# [Task item]
Check every line below for the string "heart", and copy the lines that contain it.

══ Input material

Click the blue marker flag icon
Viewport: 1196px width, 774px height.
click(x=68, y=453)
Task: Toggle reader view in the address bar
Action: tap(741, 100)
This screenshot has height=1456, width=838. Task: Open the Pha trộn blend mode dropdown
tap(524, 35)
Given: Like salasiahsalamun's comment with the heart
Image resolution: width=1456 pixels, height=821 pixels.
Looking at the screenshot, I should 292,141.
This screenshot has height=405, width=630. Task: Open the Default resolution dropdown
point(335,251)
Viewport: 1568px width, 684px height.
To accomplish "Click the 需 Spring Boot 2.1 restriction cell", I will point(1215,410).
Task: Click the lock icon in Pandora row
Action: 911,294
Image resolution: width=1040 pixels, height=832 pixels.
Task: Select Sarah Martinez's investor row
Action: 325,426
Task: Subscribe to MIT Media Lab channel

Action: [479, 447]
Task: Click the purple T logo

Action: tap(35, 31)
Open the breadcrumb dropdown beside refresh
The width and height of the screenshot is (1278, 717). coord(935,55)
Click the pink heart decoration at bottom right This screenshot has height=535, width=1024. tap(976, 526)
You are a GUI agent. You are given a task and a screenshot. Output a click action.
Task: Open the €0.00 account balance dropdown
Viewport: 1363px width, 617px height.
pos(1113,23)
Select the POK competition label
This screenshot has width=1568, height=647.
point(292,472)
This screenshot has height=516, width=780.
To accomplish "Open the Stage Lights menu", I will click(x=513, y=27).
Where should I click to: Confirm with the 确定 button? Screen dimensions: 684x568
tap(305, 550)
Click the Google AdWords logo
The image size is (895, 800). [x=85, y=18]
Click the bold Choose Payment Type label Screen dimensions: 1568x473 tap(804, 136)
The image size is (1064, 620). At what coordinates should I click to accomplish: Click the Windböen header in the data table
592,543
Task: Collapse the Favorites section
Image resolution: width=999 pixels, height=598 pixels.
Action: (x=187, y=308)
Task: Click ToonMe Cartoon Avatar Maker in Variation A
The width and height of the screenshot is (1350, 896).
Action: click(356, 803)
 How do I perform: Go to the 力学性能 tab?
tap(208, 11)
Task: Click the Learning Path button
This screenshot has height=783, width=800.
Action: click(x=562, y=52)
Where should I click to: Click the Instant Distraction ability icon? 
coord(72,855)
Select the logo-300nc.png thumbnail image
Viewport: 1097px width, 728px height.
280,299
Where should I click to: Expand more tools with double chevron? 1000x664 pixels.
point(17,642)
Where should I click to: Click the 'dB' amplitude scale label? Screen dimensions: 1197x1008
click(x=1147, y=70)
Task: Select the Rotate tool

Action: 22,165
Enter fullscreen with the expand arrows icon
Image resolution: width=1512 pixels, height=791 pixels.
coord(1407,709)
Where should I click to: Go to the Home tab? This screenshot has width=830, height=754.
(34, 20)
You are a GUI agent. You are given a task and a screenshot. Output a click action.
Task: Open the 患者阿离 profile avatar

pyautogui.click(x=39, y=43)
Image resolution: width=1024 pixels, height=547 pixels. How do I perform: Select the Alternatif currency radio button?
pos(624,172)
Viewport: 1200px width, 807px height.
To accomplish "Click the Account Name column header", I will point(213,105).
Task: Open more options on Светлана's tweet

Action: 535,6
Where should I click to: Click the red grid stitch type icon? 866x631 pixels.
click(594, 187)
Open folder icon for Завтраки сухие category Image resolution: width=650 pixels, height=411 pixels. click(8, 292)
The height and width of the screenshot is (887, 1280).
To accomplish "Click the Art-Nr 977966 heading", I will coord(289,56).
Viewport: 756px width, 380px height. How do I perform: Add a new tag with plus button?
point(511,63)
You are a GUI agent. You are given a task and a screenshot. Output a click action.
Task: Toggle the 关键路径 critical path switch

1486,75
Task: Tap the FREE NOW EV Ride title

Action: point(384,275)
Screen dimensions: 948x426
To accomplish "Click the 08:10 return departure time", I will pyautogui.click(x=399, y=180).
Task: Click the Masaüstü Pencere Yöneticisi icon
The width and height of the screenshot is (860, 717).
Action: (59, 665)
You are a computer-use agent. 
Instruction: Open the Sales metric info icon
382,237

════

# [Answer]
Given: Like salasiahsalamun's comment with the heart
Click the pink heart decoration at bottom right This screenshot has height=535, width=1024. tap(976, 526)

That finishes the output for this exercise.